The Donners' Company (formerly Donner/Shuler-Donner Productions) is the film production company of director Richard Donner and producer Lauren Shuler Donner, founded in 1986. It is notable for the Free Willy and X-Men films.

History

Donner/Shuler-Donner Productions 
In 1986, film producer Lauren Shuler Donner announced that she would end her production deal with The Walt Disney Studios. She announced that she would merge with Warner Bros.-based Richard Donner Productions, to create Donner/Shuler-Donner Productions, to be operating on the Warner Bros. lot in Burbank, California.

The first film released under the name was Radio Flyer, which was directed by Richard Donner, produced by Lauren, and it was released by Columbia Pictures in 1992. It flopped at the box office.

The banner made its first major success in 1993 with box office hits Dave and Free Willy. The latter's success spawned two sequels, and a television series. That year, the studio and Warner Bros. originally made a deal with Hammer Film Productions to do remake film projects based on its existing UK film productions.

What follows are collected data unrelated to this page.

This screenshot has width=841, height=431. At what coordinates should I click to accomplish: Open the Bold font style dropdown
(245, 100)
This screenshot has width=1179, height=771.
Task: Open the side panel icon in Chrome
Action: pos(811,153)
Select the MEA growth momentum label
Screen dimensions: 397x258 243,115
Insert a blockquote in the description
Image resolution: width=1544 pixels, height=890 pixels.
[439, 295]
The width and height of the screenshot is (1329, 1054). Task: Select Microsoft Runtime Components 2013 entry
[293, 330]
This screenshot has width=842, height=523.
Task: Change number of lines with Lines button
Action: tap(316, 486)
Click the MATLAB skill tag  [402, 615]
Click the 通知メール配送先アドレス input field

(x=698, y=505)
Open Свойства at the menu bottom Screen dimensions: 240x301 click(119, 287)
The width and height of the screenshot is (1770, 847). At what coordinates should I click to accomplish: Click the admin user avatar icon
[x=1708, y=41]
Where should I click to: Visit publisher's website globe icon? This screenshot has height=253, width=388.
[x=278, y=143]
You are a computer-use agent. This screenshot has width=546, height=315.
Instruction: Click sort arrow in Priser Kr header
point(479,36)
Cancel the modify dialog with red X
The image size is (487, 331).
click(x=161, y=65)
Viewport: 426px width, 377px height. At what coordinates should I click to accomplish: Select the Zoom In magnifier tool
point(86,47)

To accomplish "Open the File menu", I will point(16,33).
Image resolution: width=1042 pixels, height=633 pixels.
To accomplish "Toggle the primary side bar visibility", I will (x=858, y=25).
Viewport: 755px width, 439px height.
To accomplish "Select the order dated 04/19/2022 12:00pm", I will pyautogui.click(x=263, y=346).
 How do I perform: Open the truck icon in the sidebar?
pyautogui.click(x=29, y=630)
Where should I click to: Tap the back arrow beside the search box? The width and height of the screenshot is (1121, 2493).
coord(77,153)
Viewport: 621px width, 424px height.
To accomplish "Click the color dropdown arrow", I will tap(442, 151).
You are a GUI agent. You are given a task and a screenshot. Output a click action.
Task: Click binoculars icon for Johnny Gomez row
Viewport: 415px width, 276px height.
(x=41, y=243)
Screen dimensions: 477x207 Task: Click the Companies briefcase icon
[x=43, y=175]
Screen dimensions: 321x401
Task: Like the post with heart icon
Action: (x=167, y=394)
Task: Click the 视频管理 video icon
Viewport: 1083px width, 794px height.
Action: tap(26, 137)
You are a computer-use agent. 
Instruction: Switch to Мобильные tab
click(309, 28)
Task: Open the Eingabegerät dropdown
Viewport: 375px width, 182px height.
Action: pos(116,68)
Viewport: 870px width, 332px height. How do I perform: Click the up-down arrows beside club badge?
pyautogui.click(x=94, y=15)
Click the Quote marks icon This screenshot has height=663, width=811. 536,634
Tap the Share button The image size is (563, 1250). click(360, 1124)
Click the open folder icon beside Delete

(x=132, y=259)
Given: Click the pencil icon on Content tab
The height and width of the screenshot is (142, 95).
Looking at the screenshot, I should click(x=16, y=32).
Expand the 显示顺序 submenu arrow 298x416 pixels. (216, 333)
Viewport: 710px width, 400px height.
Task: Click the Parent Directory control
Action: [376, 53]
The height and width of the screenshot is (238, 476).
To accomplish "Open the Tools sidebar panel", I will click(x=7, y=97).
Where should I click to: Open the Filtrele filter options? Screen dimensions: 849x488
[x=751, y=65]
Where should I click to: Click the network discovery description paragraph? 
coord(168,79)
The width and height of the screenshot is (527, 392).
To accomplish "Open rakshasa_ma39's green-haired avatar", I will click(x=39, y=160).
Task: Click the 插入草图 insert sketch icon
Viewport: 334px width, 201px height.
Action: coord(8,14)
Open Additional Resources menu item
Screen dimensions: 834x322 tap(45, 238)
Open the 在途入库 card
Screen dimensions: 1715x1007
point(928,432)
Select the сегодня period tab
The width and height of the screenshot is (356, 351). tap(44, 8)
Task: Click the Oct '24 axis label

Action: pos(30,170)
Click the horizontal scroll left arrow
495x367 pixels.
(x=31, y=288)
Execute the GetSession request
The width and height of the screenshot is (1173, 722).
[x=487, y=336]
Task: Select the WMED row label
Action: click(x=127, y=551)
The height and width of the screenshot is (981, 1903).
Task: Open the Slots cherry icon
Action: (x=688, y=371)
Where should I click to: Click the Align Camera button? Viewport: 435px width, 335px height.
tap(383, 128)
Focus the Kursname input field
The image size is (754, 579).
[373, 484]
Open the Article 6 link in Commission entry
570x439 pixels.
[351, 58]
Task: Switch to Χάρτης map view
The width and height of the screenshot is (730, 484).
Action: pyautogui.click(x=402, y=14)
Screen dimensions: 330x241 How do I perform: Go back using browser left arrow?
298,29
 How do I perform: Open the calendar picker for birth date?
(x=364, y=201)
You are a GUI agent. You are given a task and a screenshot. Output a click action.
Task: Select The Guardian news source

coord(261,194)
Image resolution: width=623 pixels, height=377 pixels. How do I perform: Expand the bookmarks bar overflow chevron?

In 1994, the studio hit its first television project, with an animated adaption of Free Willy, and it was aired on ABC for two seasons.

The Donners' Company 
In 1999, it was announced that Donner/Shuler-Donner Productions was renamed to the better-sounding name The Donners' Company. On April 4, 2000, it was signed a deal with NBC Studios to produce shows for the NBC television network.

That same year, the studio scored a major success with X-Men, which was an instant box office hit, grossing over $296.8 million worldwide.

In 2001, The Donners' Company signed a deal with Winchester Films to produce its feature films from its own.

More recently, the company was producing two X-Men series for television, including Legion on FX, and The Gifted on Fox. In 2019, the latter was cancelled months before the former concluded its third and final season.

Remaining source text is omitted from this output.